FOLHA - Por que não votou no atual presidente da Câmara?
SONINHA
- Porque o modo como ele vê a política, o Legislativo, as relações do Legislativo com o Executivo, com o eleitorado, com a mídia, em nada combina com a minha. O que posso dizer que admiro no Antonio Carlos Rodrigues é a sinceridade. Porque ele bota o dedo no nariz e diz: "Vou para cima de você". Ele já disse em entrevista que eu estava sofrendo boicote, sim, em represália ao fato de não ter votado nele.

FOLHA - O catálogo da desonestidade de A a Z será baseado na experiência na Câmara? Cite exemplos.
SONINHA
- Vai ser. Um: o vereador apresentar um projeto muito interessante do ponto de vista do interesse público que ele não tem o menor interesse em botar em votação. Ele vai para sempre ostentar o projeto no seu currículo, mas ele nunca vai indicar aquele como o seu projeto do acordo para ser votado em plenário. Outro: fingir que ignora as verdadeiras intenções por trás de uma determinada postura. (...) Esse fingir que ignora o que está por trás de um acordo, de um determinado encaminhamento, foi uma forma nova de desonestidade que aprendi.

FOLHA - Há chance de você assumir a prefeitura e se desiludir no 1º dia?
SONINHA
- Acho que eu já conheci o pior possível. Qual é o pior possível? São as pessoas que têm uma história parecida com a sua, ou de enfrentamentos tensos em nome da sua crença, [pessoas] que eu admirava....Fazerem isso.

FOLHA - Você passou a admirar pessoas que estavam do outro lado?
SONINHA
- Sim, basicamente o [José] Serra.

FOLHA - Ele foi um estímulo para você concorrer, ou incentivou você?
SONINHA
- Não, muito pelo contrário. Mas ao mesmo tempo que tem pessoas que eu admirava que me chocaram, pelo que elas chamam de pragmatismo, de "política é assim mesmo". A pessoa de quem eu tinha uma impressão horrível e hoje eu admiro muito é o Serra. E isso para o PT é a morte.

FOLHA - Você discutiu com ele a idéia de concorrer?
SONINHA
- Com ele e com todos os meus amigos.

FOLHA - Ele é um amigo?
SONINHA - É um amigo.

FOLHA - Ele apóia o Kassab?
SONINHA
- A gente não pode falar em nome dele. É muito meu amigo, mas a gente não comenta. Muitos tucanos teriam escolhido o Kassab como candidato da chapa do PSDB. Possivelmente o Serra também.

FOLHA - E suas prioridades?
SONINHA
- A principal é a reconfiguração da distribuição de atividade econômica e moradia da cidade.

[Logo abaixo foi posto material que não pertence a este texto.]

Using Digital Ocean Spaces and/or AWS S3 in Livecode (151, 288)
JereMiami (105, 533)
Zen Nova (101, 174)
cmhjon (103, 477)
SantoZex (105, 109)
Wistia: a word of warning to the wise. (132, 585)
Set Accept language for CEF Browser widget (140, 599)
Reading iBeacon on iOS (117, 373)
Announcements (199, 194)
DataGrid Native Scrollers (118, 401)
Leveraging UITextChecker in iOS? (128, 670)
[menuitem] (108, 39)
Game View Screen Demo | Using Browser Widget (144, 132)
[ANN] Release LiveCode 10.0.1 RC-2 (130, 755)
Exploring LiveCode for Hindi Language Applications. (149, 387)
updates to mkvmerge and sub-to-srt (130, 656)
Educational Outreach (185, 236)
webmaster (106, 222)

Na educação e na saúde há duas medidas de emergência, como se fossem pós-Katrina, "mutirão para tirar atraso". Atraso na educação é a defasagem de ter adolescentes que não sabem ler. Soem as sirenes! Chamem helicópteros e a ONU! Para onde vai essa molecada? Eu vou fazer isso no ano que vem, se eu não for prefeita. Vou chamar as forças de paz, a Cruz Vermelha, a Crescente Vermelha. Cada bairro adota uma escola. Na saúde, essa coisa de seis meses por um exame, vamos fazer mutirões.